Re: The TCP and UDP checksum algorithm may soon need updating

"John R Levine" <johnl@xxxxxxxxx> · 10 Jun 2020 11:17:40 -0400

On Wed, 10 Jun 2020, Warren Kumari wrote:
Having read the papers that Craig referenced, that's my interpretation.

One of them is about a big physics application which sends multiple
terabytes of data over the net using what looks like a version of
FTP that transfers several files at once.  They send the data as a lot
of of 4 gig files. When they started verifying file checksums, they
found about 20% of the received files were corrrupted in transit.

I'm assuming you are talking about "Cross-Geography Scientific Data
Transferring Trends and Behavior", which contains (Section 4.1
Checksum, encryption, and reliability, p.12):

No, it's "Transferring a Petabyte in a Day".

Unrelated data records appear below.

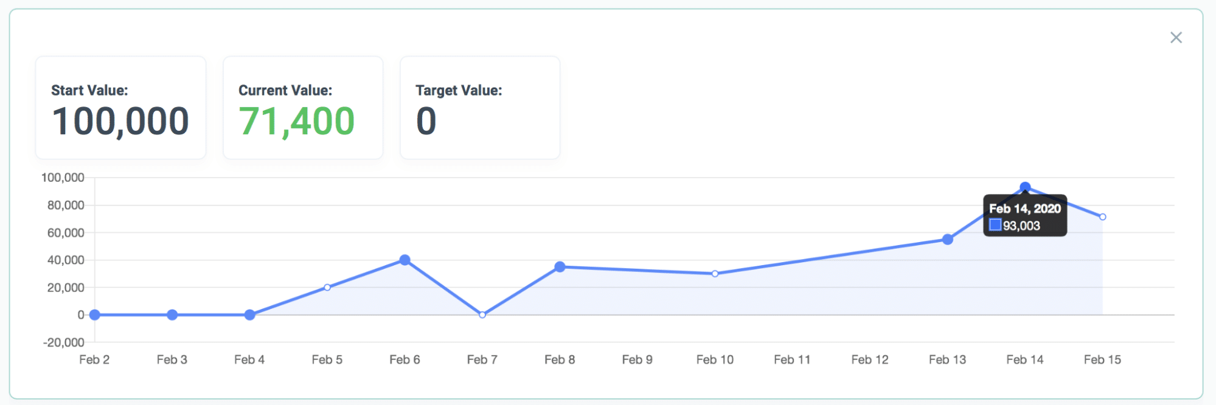The width and height of the screenshot is (1216, 405).
Task: Click the Target Value card
Action: 479,108
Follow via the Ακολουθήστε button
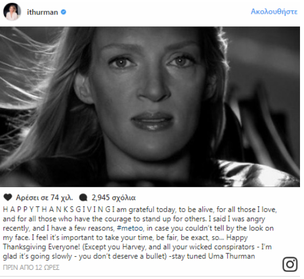The image size is (304, 279). (x=274, y=11)
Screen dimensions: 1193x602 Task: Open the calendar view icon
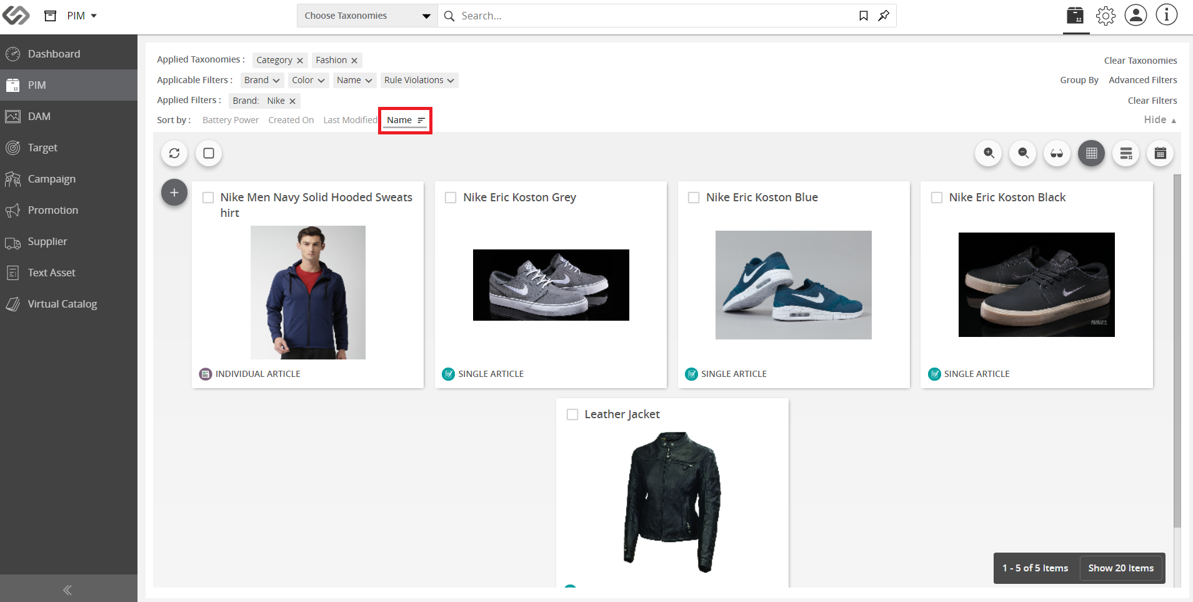click(1161, 153)
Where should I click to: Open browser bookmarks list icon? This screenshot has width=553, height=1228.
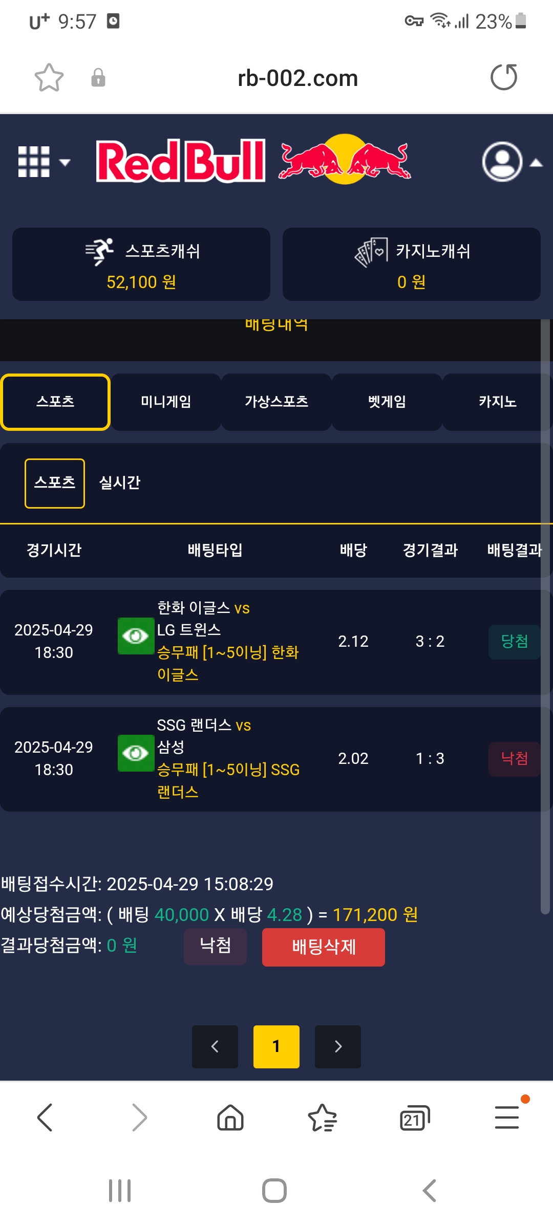tap(322, 1117)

https://www.researchgate.net/publication/325405478_Transferring_a_Petabyte_in_a_Day

"As mentioned, we split each 1.2 TiB snapshot into 256 files of 
approximately equal size. We determined that transferring 64 or 128 files 
concurrently, with a total of 128 or 256 TCP streams, yielded the maximum 
transfer rate. We achieved an average disk-to-disk transfer rate of 92.4 
Gb/s (or 1 PiB in 24 hours and 3 minutes): 99.8% of our goal of 1 PiB in 
24 hours, when the end-to-end verification of data integrity in Globus is 
disabled. In contrast, when the end-to-end verification of data integrity 
in Globus is enabled, we achieved an average transfer rate of only 72 Gb/s 
(or 1 PiB in 30 hours and 52 minutes).

The Globus approach to checksum verification is motivated by the 
observations that the 16-bit TCP checksum is inadequate for detecting data 
corruption during communication [16, 17] and that corruption can occur 
during file system operations [18]. Globus pipelines the transfer and 
checksum computation; that is, the checksum computation of the ith file 
happens in parallel with the transfer of the (i + 1)th file. Data are read 
twice at the source storage system (once for transfer and once for 
checksum) and written once (for transfer) and read once (for checksum) at 
the destination storage system. Therefore, in order to achieve the desired 
rate of 93 Gb/s for checksum-enabled transfers, in the absence of checksum 
failures, 186 Gb/s of read bandwidth from the source storage system and 93 
Gb/s write bandwidth and 93 Gb/s of read bandwidth concurrently from the 
destination storage system are required. If checksum verification failures 
occur (i.e., one or more files are corrupted during the transfer), even 
more storage I/O bandwidth, CPU resources, and network bandwidth are 
required in order to achieve the desired rate."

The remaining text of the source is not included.